__TASK STATEMENT__:
Copy out each record below, exactly as given.

─── DATA ───

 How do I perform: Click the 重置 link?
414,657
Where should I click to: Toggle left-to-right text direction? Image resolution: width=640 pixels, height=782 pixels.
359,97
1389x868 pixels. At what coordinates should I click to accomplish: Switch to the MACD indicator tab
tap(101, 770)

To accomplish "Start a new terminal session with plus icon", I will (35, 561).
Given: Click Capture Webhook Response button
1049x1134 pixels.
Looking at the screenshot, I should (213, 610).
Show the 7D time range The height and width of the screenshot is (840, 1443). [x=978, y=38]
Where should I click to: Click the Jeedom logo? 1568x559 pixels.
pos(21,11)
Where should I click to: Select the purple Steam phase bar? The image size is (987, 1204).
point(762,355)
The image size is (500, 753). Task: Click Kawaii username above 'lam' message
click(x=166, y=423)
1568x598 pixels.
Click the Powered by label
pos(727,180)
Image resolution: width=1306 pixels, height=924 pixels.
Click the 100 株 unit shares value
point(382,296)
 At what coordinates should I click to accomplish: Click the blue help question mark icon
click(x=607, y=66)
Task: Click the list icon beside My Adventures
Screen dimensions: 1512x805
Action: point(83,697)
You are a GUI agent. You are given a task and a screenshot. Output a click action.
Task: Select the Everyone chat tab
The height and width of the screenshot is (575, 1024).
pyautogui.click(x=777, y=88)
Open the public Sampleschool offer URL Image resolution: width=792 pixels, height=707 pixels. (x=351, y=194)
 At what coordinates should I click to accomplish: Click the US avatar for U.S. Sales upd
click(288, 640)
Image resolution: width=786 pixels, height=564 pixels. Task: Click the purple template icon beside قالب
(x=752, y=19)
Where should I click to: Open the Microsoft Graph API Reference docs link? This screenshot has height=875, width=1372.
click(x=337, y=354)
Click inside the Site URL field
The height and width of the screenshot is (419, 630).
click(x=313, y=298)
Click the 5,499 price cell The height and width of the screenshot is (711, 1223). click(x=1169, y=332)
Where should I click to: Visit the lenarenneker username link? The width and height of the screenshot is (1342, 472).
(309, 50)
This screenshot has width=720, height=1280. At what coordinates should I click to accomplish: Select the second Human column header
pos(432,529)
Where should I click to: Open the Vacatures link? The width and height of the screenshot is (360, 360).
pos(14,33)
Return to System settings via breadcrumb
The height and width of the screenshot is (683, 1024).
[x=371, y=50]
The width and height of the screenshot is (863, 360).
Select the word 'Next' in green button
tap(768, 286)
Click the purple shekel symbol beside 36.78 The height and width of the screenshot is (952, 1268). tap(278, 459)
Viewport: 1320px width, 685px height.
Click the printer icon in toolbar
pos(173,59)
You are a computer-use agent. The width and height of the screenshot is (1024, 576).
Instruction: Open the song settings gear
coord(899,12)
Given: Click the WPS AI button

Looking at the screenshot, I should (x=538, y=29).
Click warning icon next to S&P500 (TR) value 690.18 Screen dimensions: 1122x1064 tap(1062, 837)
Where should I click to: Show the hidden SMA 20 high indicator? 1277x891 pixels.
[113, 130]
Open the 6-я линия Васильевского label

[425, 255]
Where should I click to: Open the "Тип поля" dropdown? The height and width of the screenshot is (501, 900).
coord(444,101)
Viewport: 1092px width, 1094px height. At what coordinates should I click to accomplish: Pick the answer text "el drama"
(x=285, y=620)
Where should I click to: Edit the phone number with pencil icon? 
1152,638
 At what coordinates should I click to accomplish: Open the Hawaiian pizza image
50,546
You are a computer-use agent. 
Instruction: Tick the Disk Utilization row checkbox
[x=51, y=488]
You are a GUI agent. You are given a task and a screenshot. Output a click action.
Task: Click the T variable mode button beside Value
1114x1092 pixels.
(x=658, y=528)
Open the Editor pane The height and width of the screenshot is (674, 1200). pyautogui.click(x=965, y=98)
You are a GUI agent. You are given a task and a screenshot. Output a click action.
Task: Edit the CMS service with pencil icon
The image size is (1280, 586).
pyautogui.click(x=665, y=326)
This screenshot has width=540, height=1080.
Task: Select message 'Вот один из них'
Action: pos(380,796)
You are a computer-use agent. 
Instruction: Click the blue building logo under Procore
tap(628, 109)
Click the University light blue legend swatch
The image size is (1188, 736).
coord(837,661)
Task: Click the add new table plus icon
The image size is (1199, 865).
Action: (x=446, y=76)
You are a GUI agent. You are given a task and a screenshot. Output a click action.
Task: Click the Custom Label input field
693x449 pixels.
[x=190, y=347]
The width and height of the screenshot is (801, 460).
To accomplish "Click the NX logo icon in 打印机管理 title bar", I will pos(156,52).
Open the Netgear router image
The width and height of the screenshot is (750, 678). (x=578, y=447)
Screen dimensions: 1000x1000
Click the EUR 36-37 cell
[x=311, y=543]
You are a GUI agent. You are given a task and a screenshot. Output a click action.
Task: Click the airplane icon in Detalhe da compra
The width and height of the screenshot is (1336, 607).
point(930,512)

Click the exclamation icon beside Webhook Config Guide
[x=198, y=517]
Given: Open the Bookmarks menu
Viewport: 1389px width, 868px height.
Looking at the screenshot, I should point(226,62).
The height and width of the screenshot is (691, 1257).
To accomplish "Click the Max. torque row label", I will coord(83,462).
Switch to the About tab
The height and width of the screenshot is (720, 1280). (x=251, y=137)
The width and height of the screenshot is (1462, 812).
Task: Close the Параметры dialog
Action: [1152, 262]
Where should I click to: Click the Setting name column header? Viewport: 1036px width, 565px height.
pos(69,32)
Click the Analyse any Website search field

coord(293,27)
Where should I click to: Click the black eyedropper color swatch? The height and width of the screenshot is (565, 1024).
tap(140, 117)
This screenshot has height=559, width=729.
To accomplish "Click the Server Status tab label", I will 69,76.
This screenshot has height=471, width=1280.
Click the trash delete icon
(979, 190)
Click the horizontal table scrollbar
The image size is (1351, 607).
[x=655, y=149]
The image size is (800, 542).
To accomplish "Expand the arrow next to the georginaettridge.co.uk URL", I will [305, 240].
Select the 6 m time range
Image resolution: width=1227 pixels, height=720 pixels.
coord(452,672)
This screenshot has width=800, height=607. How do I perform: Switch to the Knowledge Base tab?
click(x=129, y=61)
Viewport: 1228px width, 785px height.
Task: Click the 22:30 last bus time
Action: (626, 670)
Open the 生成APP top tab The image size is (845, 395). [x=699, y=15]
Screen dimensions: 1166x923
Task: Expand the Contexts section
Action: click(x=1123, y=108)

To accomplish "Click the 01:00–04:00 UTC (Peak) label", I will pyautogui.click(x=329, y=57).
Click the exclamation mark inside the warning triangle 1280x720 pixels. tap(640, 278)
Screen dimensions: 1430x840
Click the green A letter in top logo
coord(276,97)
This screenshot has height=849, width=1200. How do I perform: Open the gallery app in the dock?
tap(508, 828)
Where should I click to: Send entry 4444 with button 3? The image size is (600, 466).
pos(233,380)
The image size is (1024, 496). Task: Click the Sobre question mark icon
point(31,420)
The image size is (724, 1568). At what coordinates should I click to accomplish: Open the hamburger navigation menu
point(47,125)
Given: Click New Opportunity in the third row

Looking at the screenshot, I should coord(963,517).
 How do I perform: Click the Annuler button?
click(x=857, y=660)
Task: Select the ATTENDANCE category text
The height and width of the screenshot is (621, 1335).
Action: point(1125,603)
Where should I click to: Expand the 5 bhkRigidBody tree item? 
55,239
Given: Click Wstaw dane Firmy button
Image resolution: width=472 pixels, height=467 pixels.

───

__FINAL ANSWER__:
 How do I perform: Click the 重置 link?
414,657
Where should I click to: Toggle left-to-right text direction? Image resolution: width=640 pixels, height=782 pixels.
359,97
1389x868 pixels. At what coordinates should I click to accomplish: Switch to the MACD indicator tab
tap(101, 770)

To accomplish "Start a new terminal session with plus icon", I will (35, 561).
Given: Click Capture Webhook Response button
1049x1134 pixels.
Looking at the screenshot, I should (213, 610).
Show the 7D time range The height and width of the screenshot is (840, 1443). [x=978, y=38]
Where should I click to: Click the Jeedom logo? 1568x559 pixels.
pos(21,11)
Where should I click to: Select the purple Steam phase bar? The image size is (987, 1204).
point(762,355)
The image size is (500, 753). Task: Click Kawaii username above 'lam' message
click(x=166, y=423)
1568x598 pixels.
Click the Powered by label
pos(727,180)
Image resolution: width=1306 pixels, height=924 pixels.
Click the 100 株 unit shares value
point(382,296)
 At what coordinates should I click to accomplish: Click the blue help question mark icon
click(x=607, y=66)
Task: Click the list icon beside My Adventures
Screen dimensions: 1512x805
Action: point(83,697)
You are a GUI agent. You are given a task and a screenshot. Output a click action.
Task: Select the Everyone chat tab
The height and width of the screenshot is (575, 1024).
pyautogui.click(x=777, y=88)
Open the public Sampleschool offer URL Image resolution: width=792 pixels, height=707 pixels. (x=351, y=194)
 At what coordinates should I click to accomplish: Click the US avatar for U.S. Sales upd
click(288, 640)
Image resolution: width=786 pixels, height=564 pixels. Task: Click the purple template icon beside قالب
(x=752, y=19)
Where should I click to: Open the Microsoft Graph API Reference docs link? This screenshot has height=875, width=1372.
click(x=337, y=354)
Click inside the Site URL field
The height and width of the screenshot is (419, 630).
click(x=313, y=298)
Click the 5,499 price cell The height and width of the screenshot is (711, 1223). click(x=1169, y=332)
Where should I click to: Visit the lenarenneker username link? The width and height of the screenshot is (1342, 472).
(309, 50)
This screenshot has width=720, height=1280. At what coordinates should I click to accomplish: Select the second Human column header
pos(432,529)
Where should I click to: Open the Vacatures link? The width and height of the screenshot is (360, 360).
pos(14,33)
Return to System settings via breadcrumb
The height and width of the screenshot is (683, 1024).
[x=371, y=50]
The width and height of the screenshot is (863, 360).
Select the word 'Next' in green button
tap(768, 286)
Click the purple shekel symbol beside 36.78 The height and width of the screenshot is (952, 1268). tap(278, 459)
Viewport: 1320px width, 685px height.
Click the printer icon in toolbar
pos(173,59)
You are a computer-use agent. The width and height of the screenshot is (1024, 576).
Instruction: Open the song settings gear
coord(899,12)
Given: Click the WPS AI button

Looking at the screenshot, I should (x=538, y=29).
Click warning icon next to S&P500 (TR) value 690.18 Screen dimensions: 1122x1064 tap(1062, 837)
Where should I click to: Show the hidden SMA 20 high indicator? 1277x891 pixels.
[113, 130]
Open the 6-я линия Васильевского label

[425, 255]
Where should I click to: Open the "Тип поля" dropdown? The height and width of the screenshot is (501, 900).
coord(444,101)
Viewport: 1092px width, 1094px height. At what coordinates should I click to accomplish: Pick the answer text "el drama"
(x=285, y=620)
Where should I click to: Edit the phone number with pencil icon? 
1152,638
 At what coordinates should I click to accomplish: Open the Hawaiian pizza image
50,546
You are a computer-use agent. 
Instruction: Tick the Disk Utilization row checkbox
[x=51, y=488]
You are a GUI agent. You are given a task and a screenshot. Output a click action.
Task: Click the T variable mode button beside Value
1114x1092 pixels.
(x=658, y=528)
Open the Editor pane The height and width of the screenshot is (674, 1200). pyautogui.click(x=965, y=98)
You are a GUI agent. You are given a task and a screenshot. Output a click action.
Task: Edit the CMS service with pencil icon
The image size is (1280, 586).
pyautogui.click(x=665, y=326)
This screenshot has width=540, height=1080.
Task: Select message 'Вот один из них'
Action: pos(380,796)
You are a computer-use agent. 
Instruction: Click the blue building logo under Procore
tap(628, 109)
Click the University light blue legend swatch
The image size is (1188, 736).
coord(837,661)
Task: Click the add new table plus icon
The image size is (1199, 865).
Action: (x=446, y=76)
You are a GUI agent. You are given a task and a screenshot. Output a click action.
Task: Click the Custom Label input field
693x449 pixels.
[x=190, y=347]
The width and height of the screenshot is (801, 460).
To accomplish "Click the NX logo icon in 打印机管理 title bar", I will pos(156,52).
Open the Netgear router image
The width and height of the screenshot is (750, 678). (x=578, y=447)
Screen dimensions: 1000x1000
Click the EUR 36-37 cell
[x=311, y=543]
You are a GUI agent. You are given a task and a screenshot. Output a click action.
Task: Click the airplane icon in Detalhe da compra
The width and height of the screenshot is (1336, 607).
point(930,512)

Click the exclamation icon beside Webhook Config Guide
[x=198, y=517]
Given: Open the Bookmarks menu
Viewport: 1389px width, 868px height.
Looking at the screenshot, I should point(226,62).
The height and width of the screenshot is (691, 1257).
To accomplish "Click the Max. torque row label", I will coord(83,462).
Switch to the About tab
The height and width of the screenshot is (720, 1280). (x=251, y=137)
The width and height of the screenshot is (1462, 812).
Task: Close the Параметры dialog
Action: [1152, 262]
Where should I click to: Click the Setting name column header? Viewport: 1036px width, 565px height.
pos(69,32)
Click the Analyse any Website search field

coord(293,27)
Where should I click to: Click the black eyedropper color swatch? The height and width of the screenshot is (565, 1024).
tap(140, 117)
This screenshot has height=559, width=729.
To accomplish "Click the Server Status tab label", I will 69,76.
This screenshot has height=471, width=1280.
Click the trash delete icon
(979, 190)
Click the horizontal table scrollbar
The image size is (1351, 607).
[x=655, y=149]
The image size is (800, 542).
To accomplish "Expand the arrow next to the georginaettridge.co.uk URL", I will [305, 240].
Select the 6 m time range
Image resolution: width=1227 pixels, height=720 pixels.
coord(452,672)
This screenshot has width=800, height=607. How do I perform: Switch to the Knowledge Base tab?
click(x=129, y=61)
Viewport: 1228px width, 785px height.
Task: Click the 22:30 last bus time
Action: (626, 670)
Open the 生成APP top tab The image size is (845, 395). [x=699, y=15]
Screen dimensions: 1166x923
Task: Expand the Contexts section
Action: click(x=1123, y=108)

To accomplish "Click the 01:00–04:00 UTC (Peak) label", I will pyautogui.click(x=329, y=57).
Click the exclamation mark inside the warning triangle 1280x720 pixels. tap(640, 278)
Screen dimensions: 1430x840
Click the green A letter in top logo
coord(276,97)
This screenshot has height=849, width=1200. How do I perform: Open the gallery app in the dock?
tap(508, 828)
Where should I click to: Send entry 4444 with button 3? The image size is (600, 466).
pos(233,380)
The image size is (1024, 496). Task: Click the Sobre question mark icon
point(31,420)
The image size is (724, 1568). At what coordinates should I click to accomplish: Open the hamburger navigation menu
point(47,125)
Given: Click New Opportunity in the third row

Looking at the screenshot, I should coord(963,517).
 How do I perform: Click the Annuler button?
click(x=857, y=660)
Task: Select the ATTENDANCE category text
The height and width of the screenshot is (621, 1335).
Action: point(1125,603)
Where should I click to: Expand the 5 bhkRigidBody tree item? 
55,239
Given: Click Wstaw dane Firmy button
Image resolution: width=472 pixels, height=467 pixels.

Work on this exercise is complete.